Sir John Sinclair, President of the Board of Agriculture during the Napoleonic Wars, made a call for the enclosure of Finchley Common in 1803. "Let us not be satisfied with the liberation of Egypt, or the subjugation of Malta, but let us subdue Finchley Common; let us conquer Hounslow Heath, let us compel Epping Forest to submit to the yoke of improvement." But an active campaign for enclosure (the process of transferring common land into individual ownership) began in 1805. It was "instigated" by John Bacon (a local land owner at Friern Barnet).
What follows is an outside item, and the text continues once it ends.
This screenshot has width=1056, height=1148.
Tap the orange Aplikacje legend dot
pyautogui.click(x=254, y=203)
The Finchley Inclosures Act 1811 (51 Geo. 3. c. xxiii) provided for the enclosure, but the allotment awards (who got what) were not published until 1816. The common was placed in the Finchley parish, although Friern Barnet (but not Hornsey) freeholders and copyholders were granted allotments. In all there were 231 general allotments made.
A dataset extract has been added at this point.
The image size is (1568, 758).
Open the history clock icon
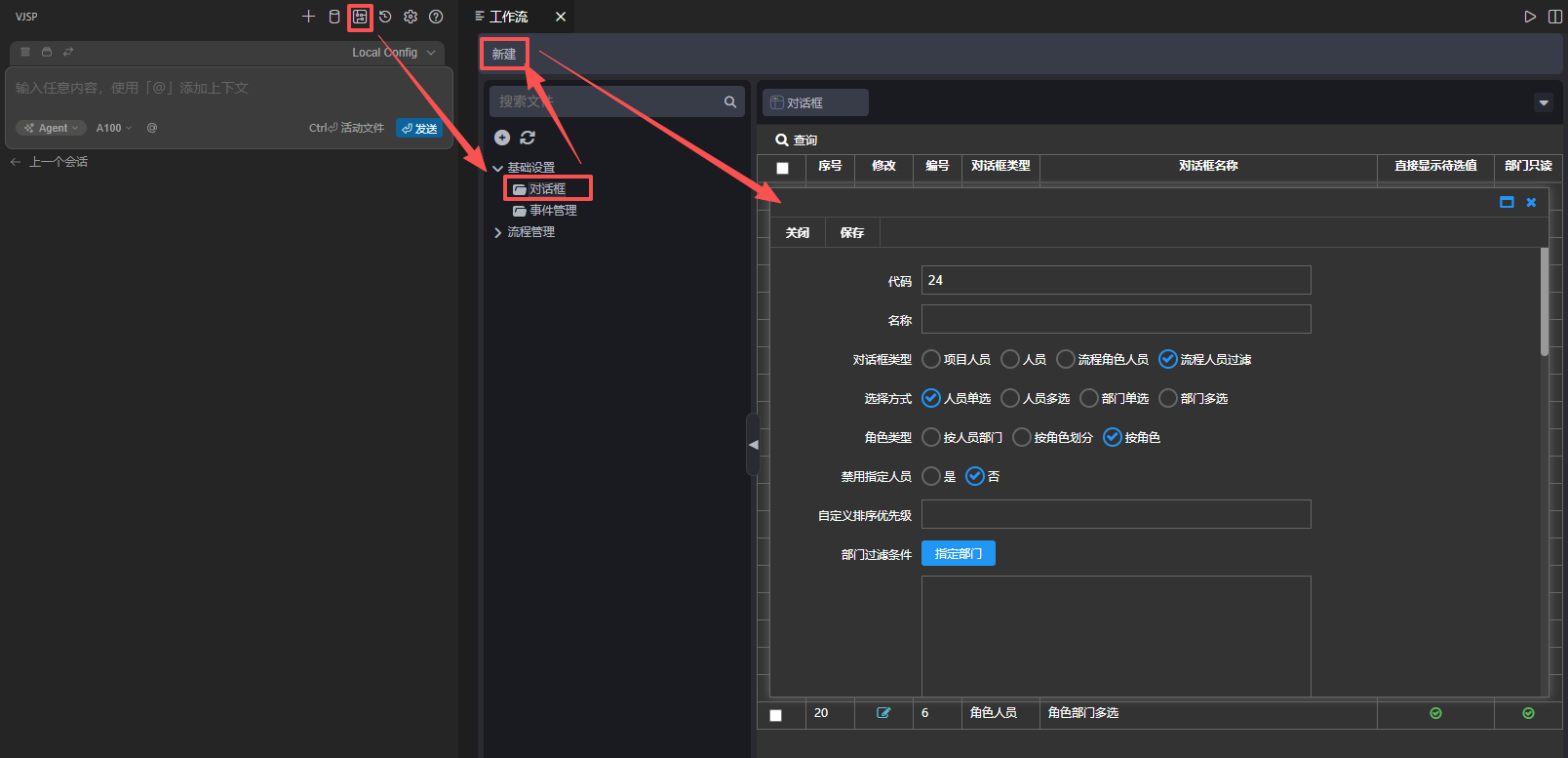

The process of "awards" of 1816 benefited only the landowners, in particular the Bishop of London, Thomas Allen, lord of the manor of Finchley at Bibbesworth, 96 acre, and the rector of Finchley, a massive 117 acre. (Note: 10 'Finchley: Public services', A History of the County of Middlesex: Volume 6: Friern Barnet, Finchley, Hornsey with Highgate (1980), pp. 79–82 The enclosure was probably delayed by debates over awards, but there is a possibility that the common's military use took precedence during what was a time of national emergency. These awards and the plan of 1814 are available to view at London Borough of Barnet local studies unit in Mill Hill.) The costs of enclosure were raised through the sale of parcels of land.

The Regents Canal Company, had acquired 105 acre of land to use as a reservoir at a cost of £80 per acre, and much was sold to Thomas Collins, of Woodhouse. (Note: The canal company decided on the Welsh Harp site instead and sold the land in July 1818. Oddly enough the reservoir appears on the 1814 award plan.) An area of 15 acre was set aside in the act of 1811 as fuel land, to be rented out to local farmers with the money used as a winter dole of fuel to the "deserving poor". (Note: The land was converted into garden allotments in the late 1840s, but passed into the hands of one of the trustees who turned them back into hayfields. The land was reopened as allotments in March 1890, after the Finchley Allotment League (modelling itself on the Birmingham Allotment League) forced the trustees to adhere to the Allotments Extension Act 1882 (45 & 46 Vict. c. 80) requiring such land to be so used where there was local demand. The Fuel Lands are still used for allotments, but are now administered by the Finchley Charities. As such these allotments are the last lands governed by the Finchley Inclosures Act 1811.)

===After enclosure===

The enclosed common with its excellent road connection to London was attractive to agencies that required large expanses of land. Later landowners were advertising in The Times land which was "well adapted for a cemetery of public building, situated near the high north road". The first of these, the St. Pancras Cemetery, was established in 1852. Enclosure also had an immediate effect upon agriculture, most of the former common lands being in a "high state of cultivation" by 1817, but without careful husbandry, however, the soil became exhausted by the 1830s. Much of the land became hay meadow, and later it was subsumed in the general trend to suburban development.